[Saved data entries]

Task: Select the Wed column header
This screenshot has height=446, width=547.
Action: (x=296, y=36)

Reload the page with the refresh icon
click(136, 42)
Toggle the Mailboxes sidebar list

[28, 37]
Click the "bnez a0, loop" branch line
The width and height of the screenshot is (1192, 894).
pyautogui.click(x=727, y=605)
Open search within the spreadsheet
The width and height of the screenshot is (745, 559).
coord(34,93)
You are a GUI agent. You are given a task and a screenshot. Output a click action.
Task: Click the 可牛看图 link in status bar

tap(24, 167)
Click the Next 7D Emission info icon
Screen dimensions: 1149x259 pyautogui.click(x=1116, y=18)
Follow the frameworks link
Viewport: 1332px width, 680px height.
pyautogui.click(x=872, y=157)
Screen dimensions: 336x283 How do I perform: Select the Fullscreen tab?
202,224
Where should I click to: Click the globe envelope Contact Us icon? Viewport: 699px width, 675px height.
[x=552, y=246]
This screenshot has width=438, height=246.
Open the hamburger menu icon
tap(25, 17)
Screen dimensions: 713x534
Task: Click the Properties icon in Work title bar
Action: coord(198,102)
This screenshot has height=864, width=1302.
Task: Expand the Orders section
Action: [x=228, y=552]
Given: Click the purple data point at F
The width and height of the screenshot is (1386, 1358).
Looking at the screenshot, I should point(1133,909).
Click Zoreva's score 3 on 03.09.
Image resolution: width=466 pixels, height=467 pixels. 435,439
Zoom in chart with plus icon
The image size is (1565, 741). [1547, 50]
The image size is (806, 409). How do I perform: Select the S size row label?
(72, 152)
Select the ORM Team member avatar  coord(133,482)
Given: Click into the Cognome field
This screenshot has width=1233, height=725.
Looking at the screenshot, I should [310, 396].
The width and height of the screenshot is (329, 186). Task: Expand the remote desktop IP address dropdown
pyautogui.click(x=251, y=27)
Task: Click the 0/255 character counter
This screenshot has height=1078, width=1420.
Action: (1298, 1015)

Exercise details:
Return only the lines above that run from the opening line through the line containing "This screenshot has width=438, height=246.", exactly as written.

Solution to the exercise:
Task: Select the Wed column header
This screenshot has height=446, width=547.
Action: (x=296, y=36)

Reload the page with the refresh icon
click(136, 42)
Toggle the Mailboxes sidebar list

[28, 37]
Click the "bnez a0, loop" branch line
The width and height of the screenshot is (1192, 894).
pyautogui.click(x=727, y=605)
Open search within the spreadsheet
The width and height of the screenshot is (745, 559).
coord(34,93)
You are a GUI agent. You are given a task and a screenshot. Output a click action.
Task: Click the 可牛看图 link in status bar

tap(24, 167)
Click the Next 7D Emission info icon
Screen dimensions: 1149x259 pyautogui.click(x=1116, y=18)
Follow the frameworks link
Viewport: 1332px width, 680px height.
pyautogui.click(x=872, y=157)
Screen dimensions: 336x283 How do I perform: Select the Fullscreen tab?
202,224
Where should I click to: Click the globe envelope Contact Us icon? Viewport: 699px width, 675px height.
[x=552, y=246]
This screenshot has width=438, height=246.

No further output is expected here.